* [EXERCISE PROMPT]:
Any pictures in the records below must be left out when you repeat the lines from the line containing "The width and" through the line containing "Task: Switch to the 媒体浏览器 tab" exactly.

* [Collected data]:
▼

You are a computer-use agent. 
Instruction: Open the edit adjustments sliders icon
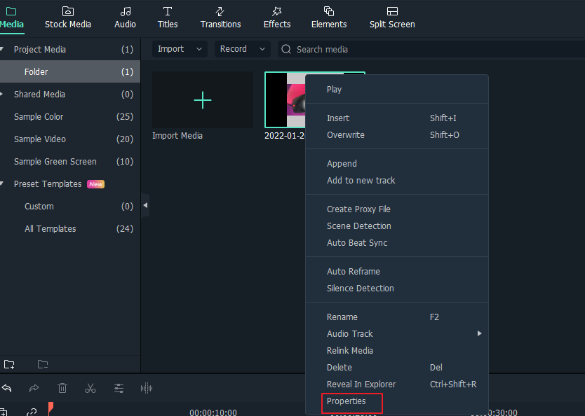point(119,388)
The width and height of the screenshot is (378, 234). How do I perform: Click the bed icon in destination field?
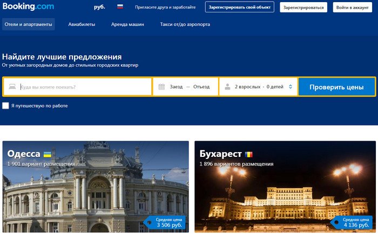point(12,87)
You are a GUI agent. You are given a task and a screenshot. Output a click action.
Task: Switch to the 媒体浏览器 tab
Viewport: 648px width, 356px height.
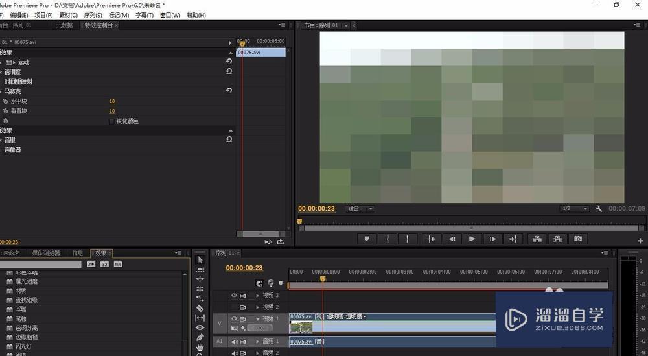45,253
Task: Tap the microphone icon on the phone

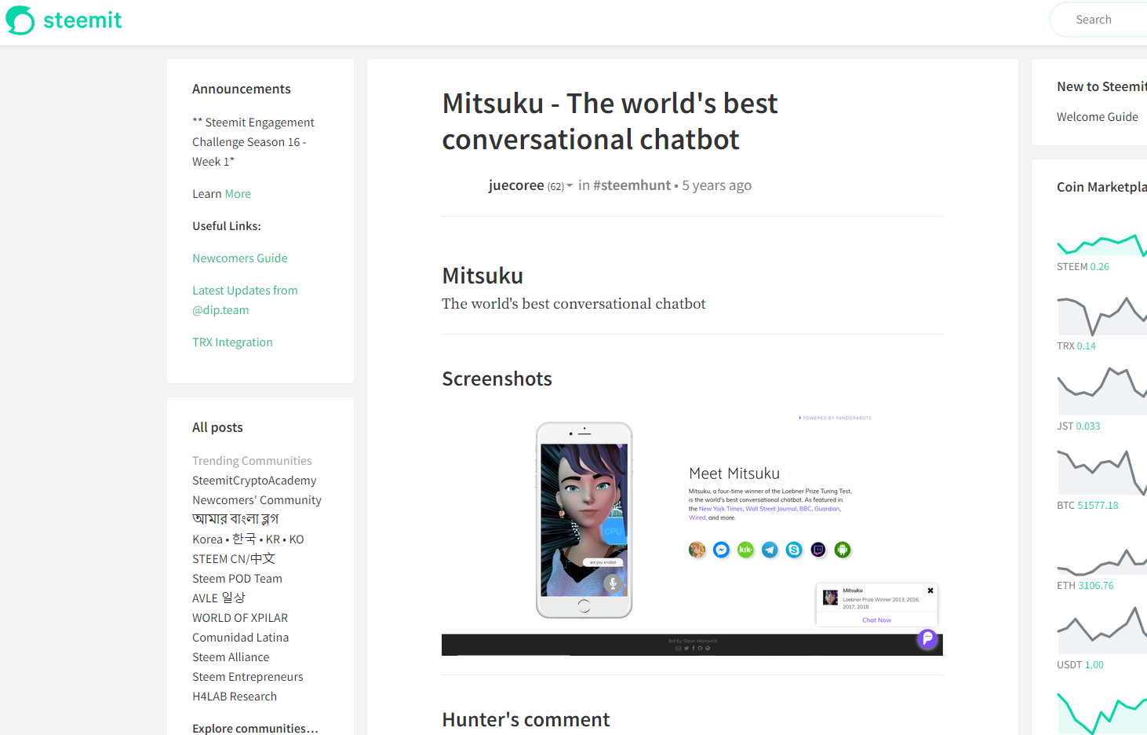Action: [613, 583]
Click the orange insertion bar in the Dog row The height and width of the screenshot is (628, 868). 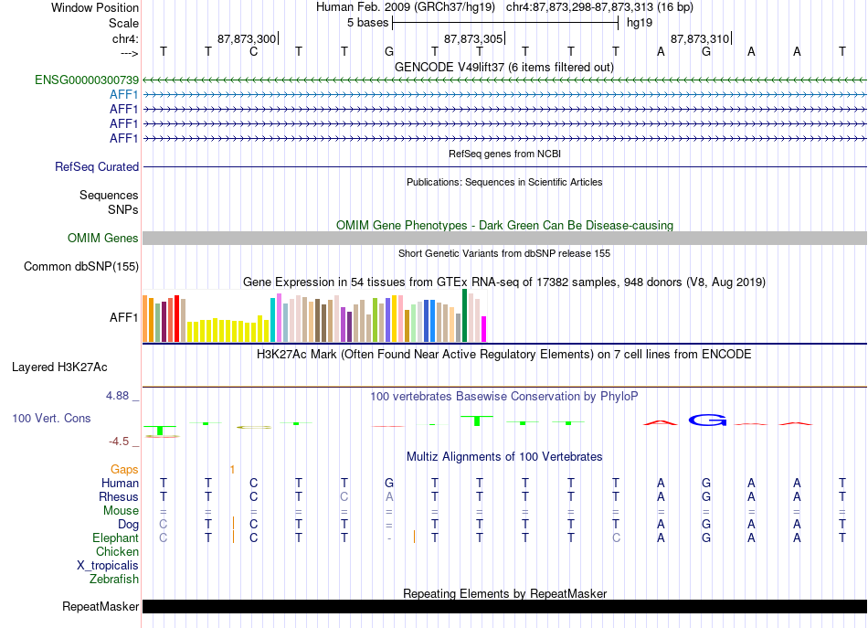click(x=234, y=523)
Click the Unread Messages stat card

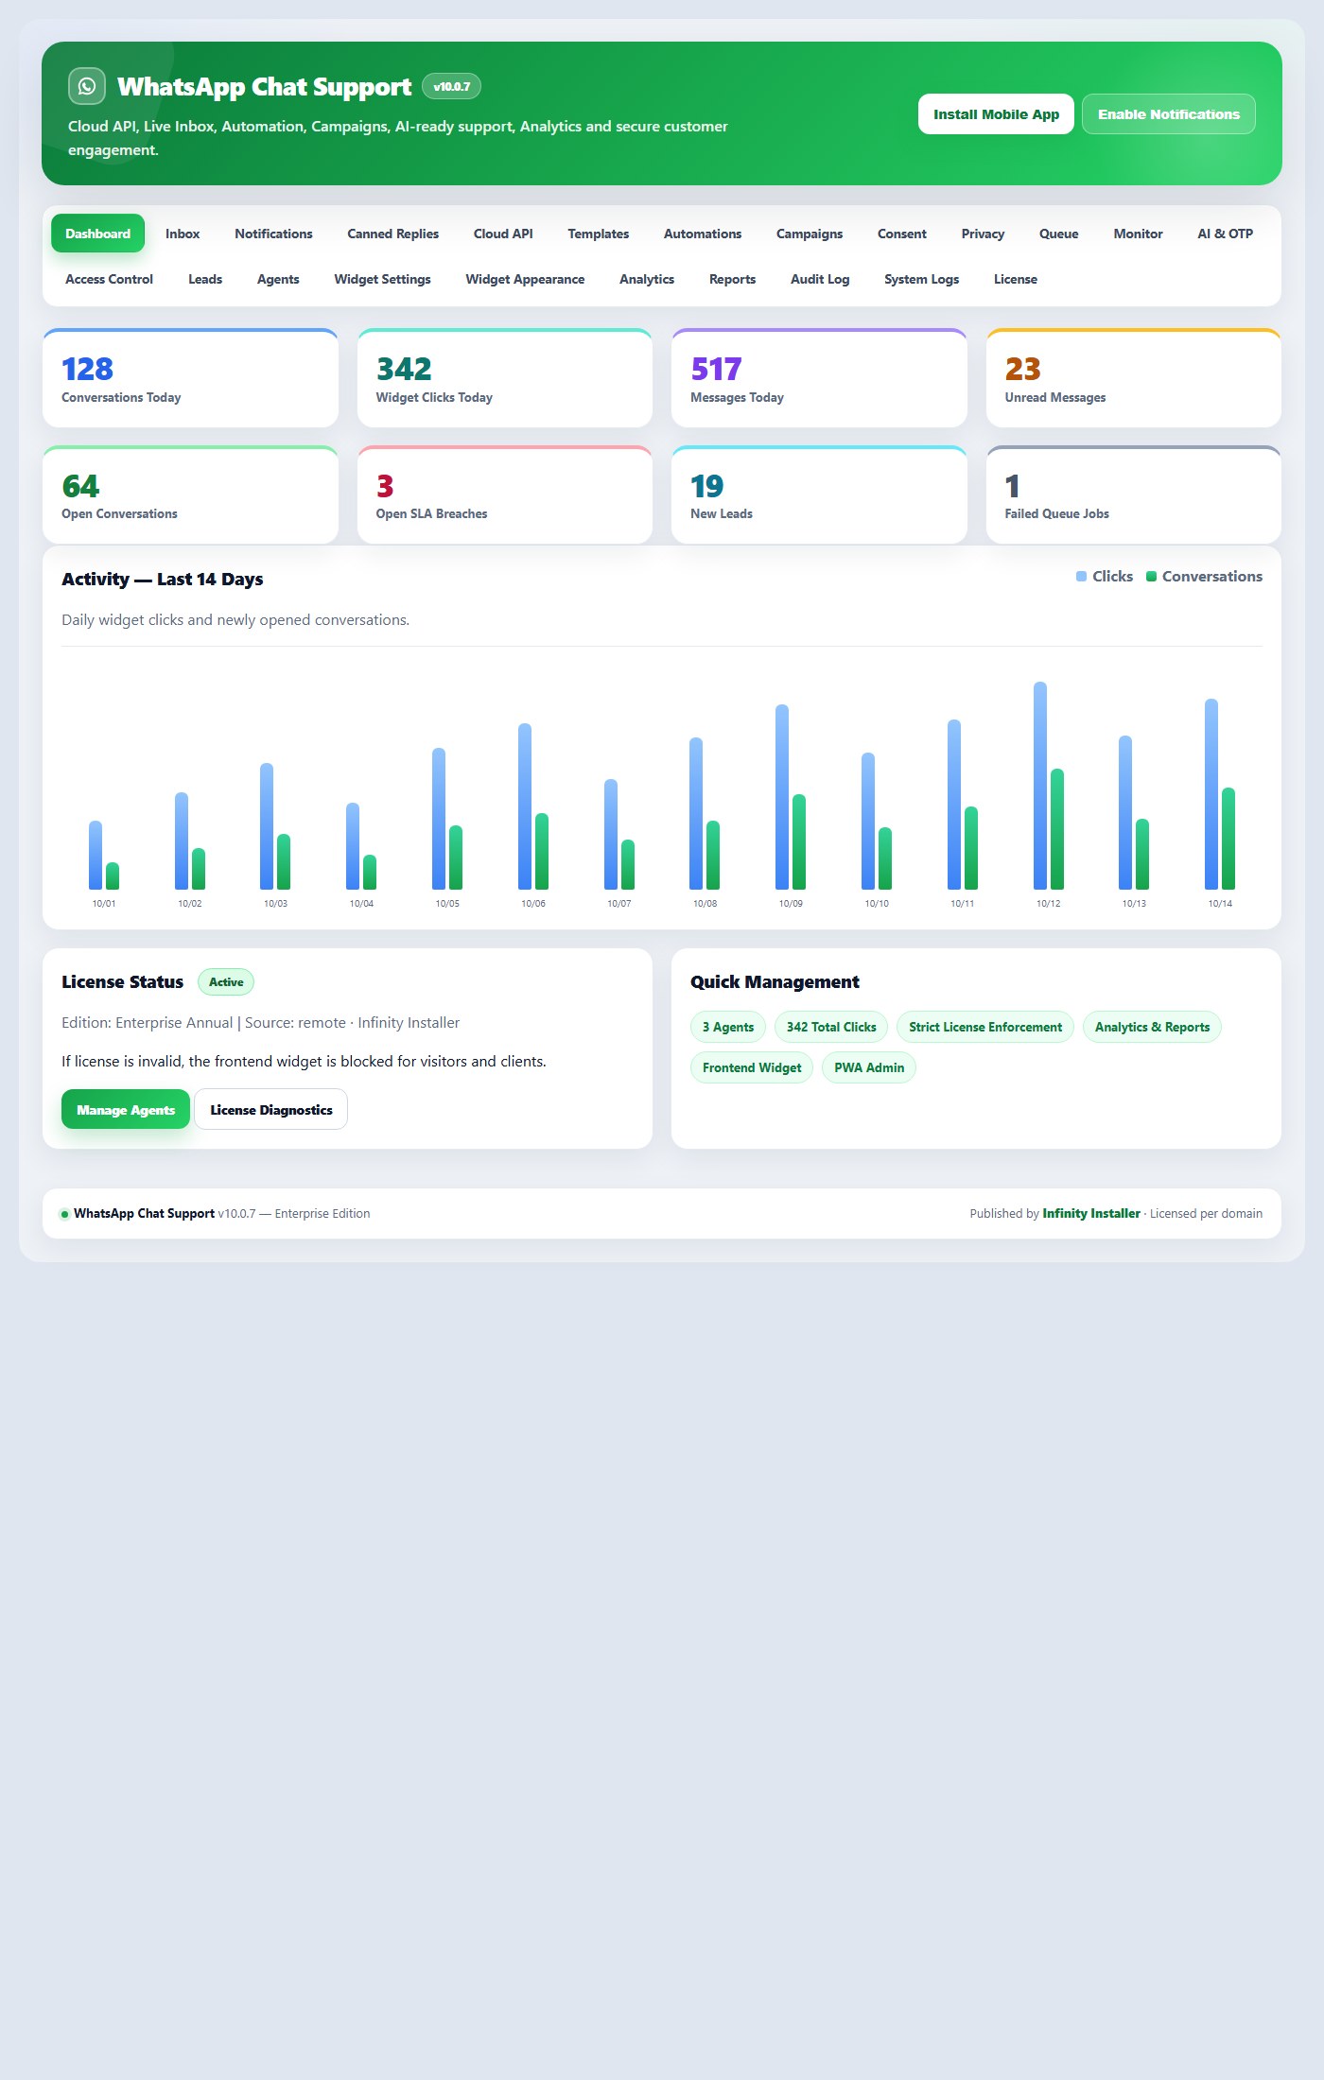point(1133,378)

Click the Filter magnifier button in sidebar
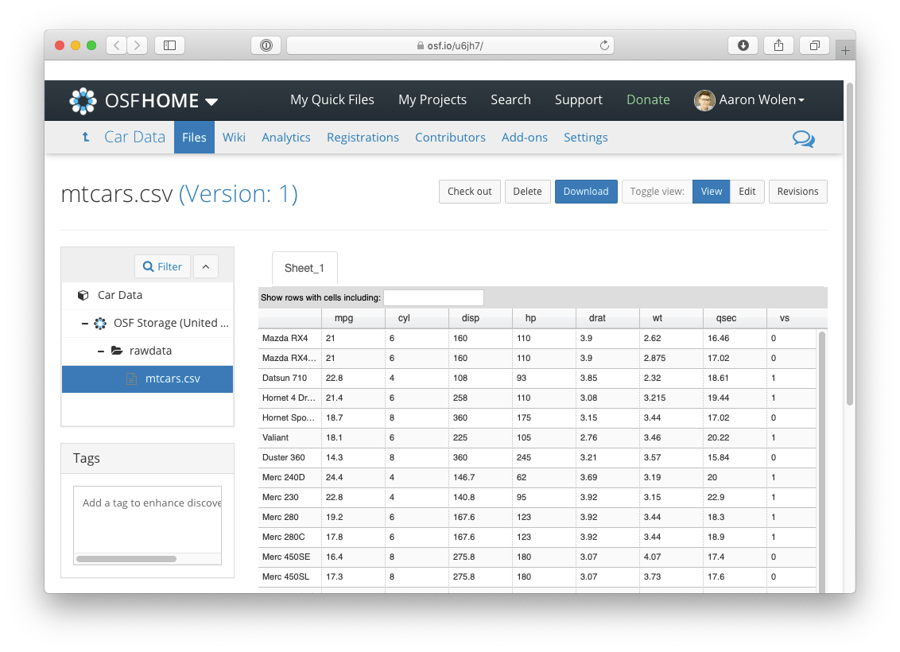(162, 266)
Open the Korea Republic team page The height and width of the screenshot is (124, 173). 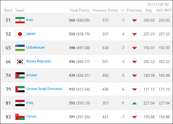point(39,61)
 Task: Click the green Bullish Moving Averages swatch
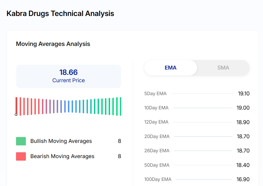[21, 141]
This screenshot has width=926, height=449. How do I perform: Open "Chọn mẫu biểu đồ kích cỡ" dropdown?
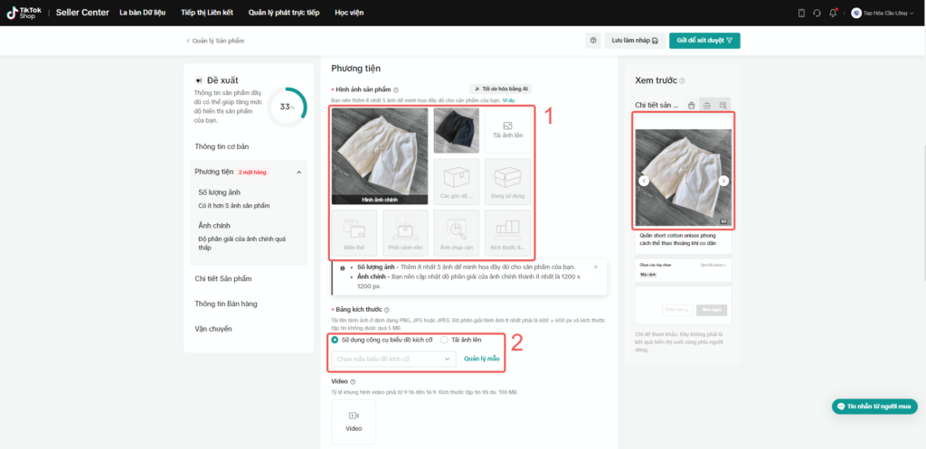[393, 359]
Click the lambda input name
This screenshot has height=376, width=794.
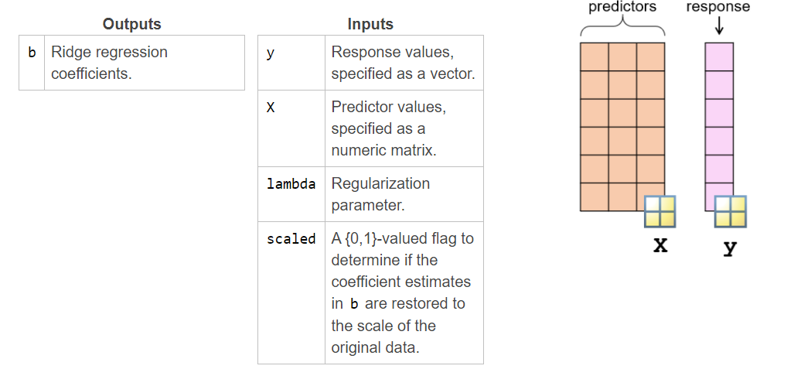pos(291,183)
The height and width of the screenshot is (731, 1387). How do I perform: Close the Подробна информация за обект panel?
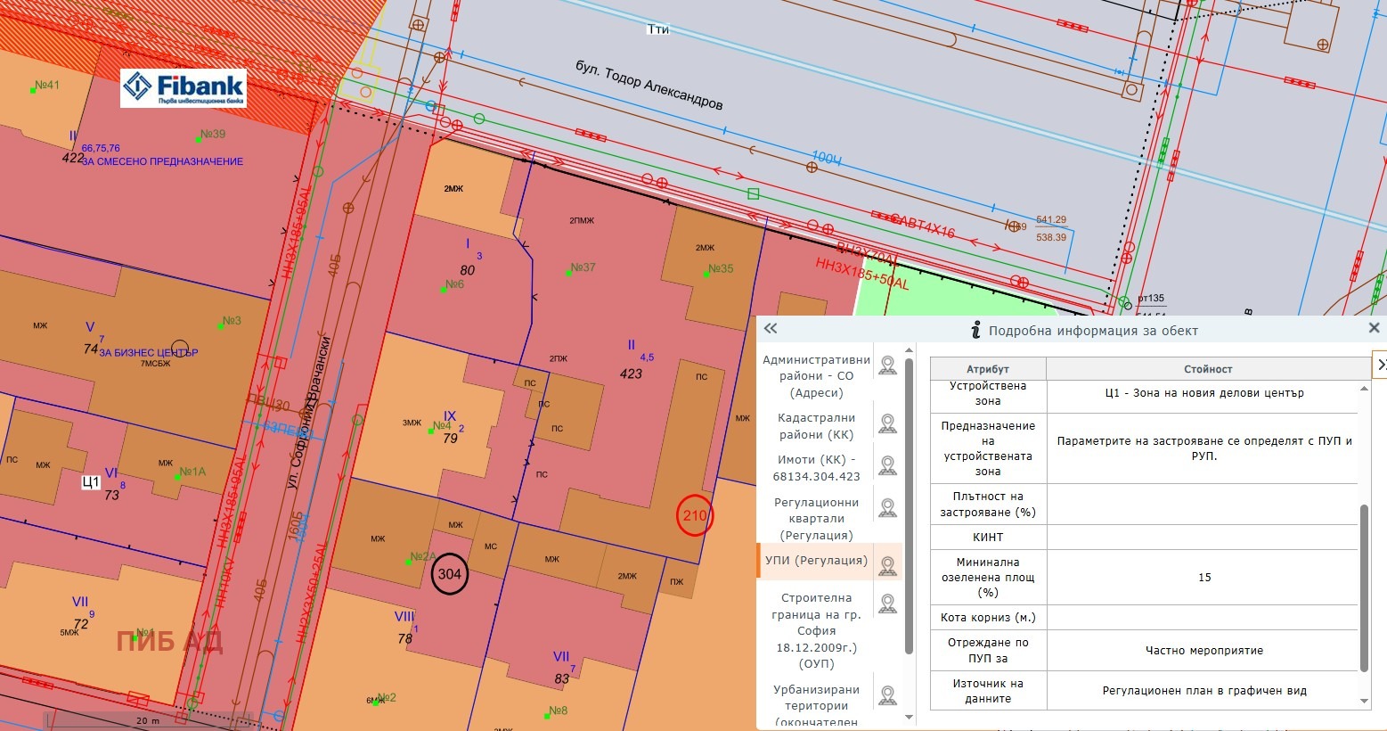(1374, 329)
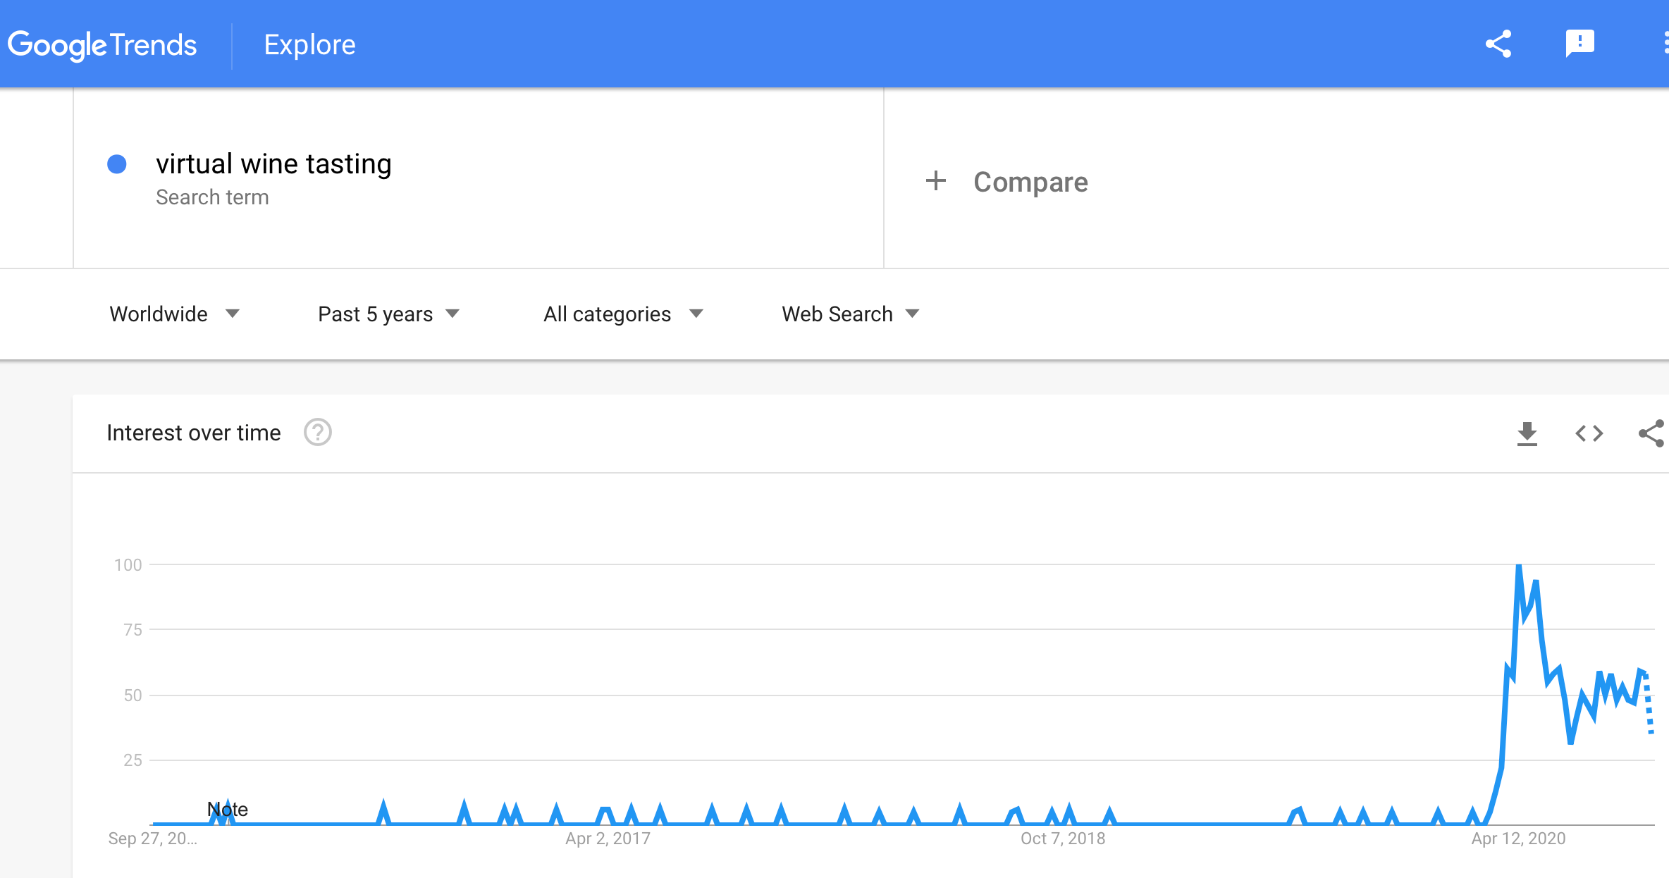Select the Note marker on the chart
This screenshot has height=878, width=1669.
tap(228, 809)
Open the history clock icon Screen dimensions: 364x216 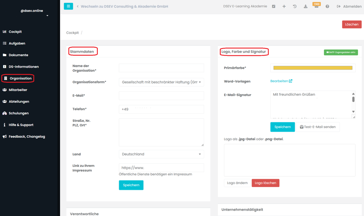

▲

* [TASK RESULT]:
The width and height of the screenshot is (378, 234). How do I perform: Click the bed icon in destination field?
point(12,87)
You are a GUI agent. You are given a task and a screenshot. Output a click action.
Task: Switch to the 媒体浏览器 tab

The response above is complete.